Interaction Design Defined and Why it Matters in 2019

Interaction Design (IxD) is one of the most important components within the user experience (UX) spectrum. In layman’s terms, it is the design of how users interact with a certain product. Oftentimes, IxD is associated with apps or websites, but it’s actually applicable to anything that users can touch.

In 2019, the way the product interacts with the user will be just as important as the way the user interacts with the product. The material design will also have an impact on the overall experience while adding features like micro interactions in the design will go a long way in ensuring the customer will continue engaging with your product.

The Five Dimensions of Interaction Design


Great is characterized by a successful implementation and combination of different dimensions to achieve the best user experience possible.

1D: Words

The first dimension is the most basic and fundamental of all design dimensions. It is used in instructing, labeling and giving information to the users. Google, for example, utilizes text elements in the majority of its design to let the users know what basic interactions are available. Even the Google logo itself is made of text elements.

2D: Images

The second dimension is a graphical supplement to words. You can see it as website logos, photographs, colors, images, and other graphical elements. Icons like the shopping cart for e-commerce sites, magnifying glass for search, and tickets for vouchers are some of the common images e-commerce websites like Lazada use to facilitate customer interactions.

Keep in mind that these images must not only grab users’ attention, they must also serve a function.

3D: Space or physical objects

The third dimension or space is where the interaction takes place.
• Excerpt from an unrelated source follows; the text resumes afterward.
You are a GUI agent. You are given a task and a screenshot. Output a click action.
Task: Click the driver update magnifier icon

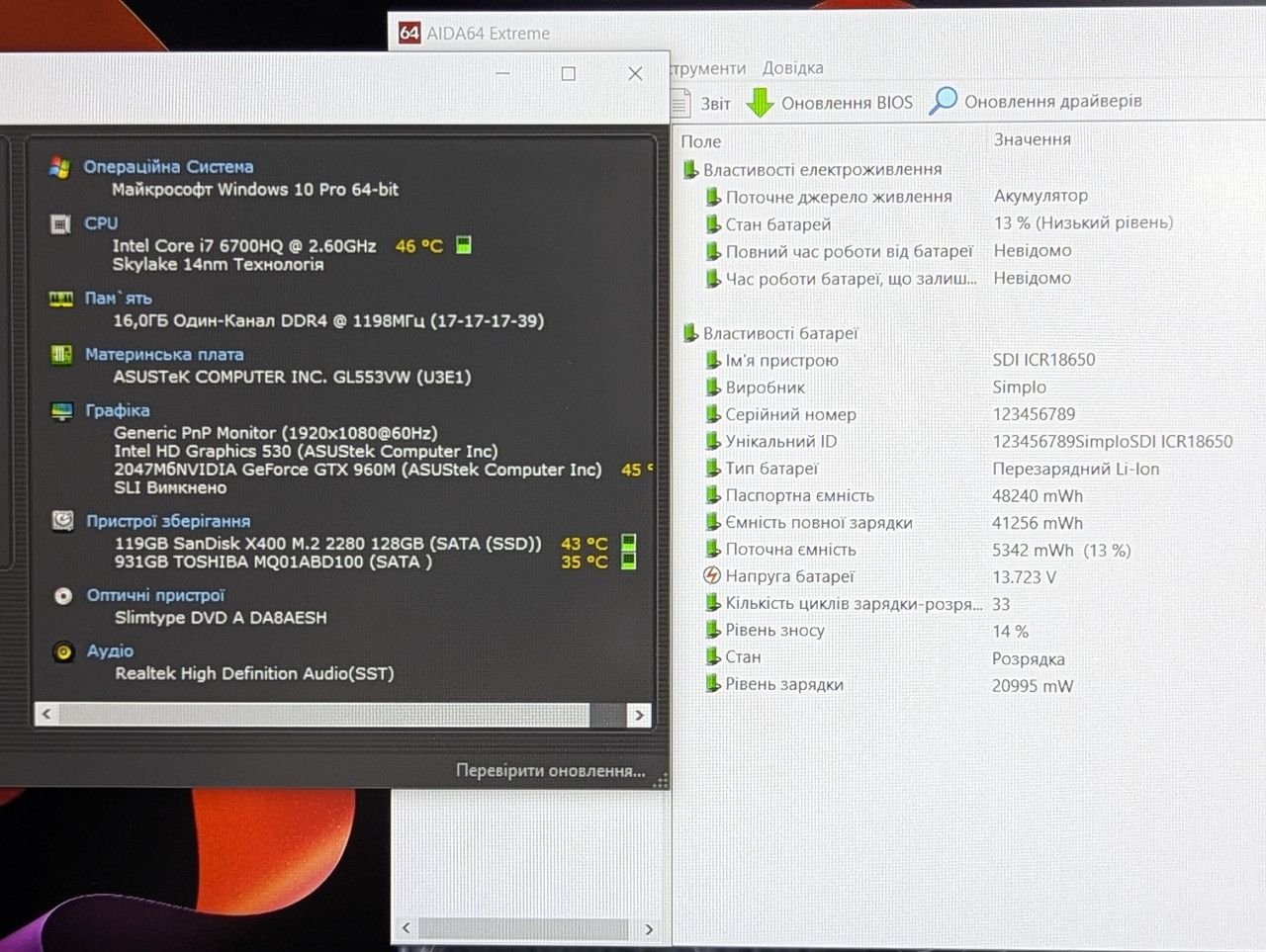[x=944, y=101]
It can be a touch screen, a mouse, a touchpad, a laptop or smartphone, basically any device that allows the user to interact.

As well, users interact with products in different spaces. For example, they could be comfortably sitting on their beds while browsing your site on their laptops, or they could be in a grocery queue swiping through your app on their phones. Consider the devices people use to interact with your product, as well as the spaces they’re in the design process.

4D: Time

This refers to elements like animations and sound that affect users’ concept of time. Nobody likes to wait, but if you can come up with a cool enough animation, you can make the unavoidable wait worth their while (or at least make it seem so).

Additionally, similar elements allow users to track their progress. When you’re uploading something, for example, the animation lets users know how close they are to be done.

5D: Action or behavior

This refers to how users interact with your product. Use simple and learnable actions such as swiping down from the top to refresh, swiping up to scroll down, double tapping an image to enlarge, holding down button for additional features and other functions, among other common gestures.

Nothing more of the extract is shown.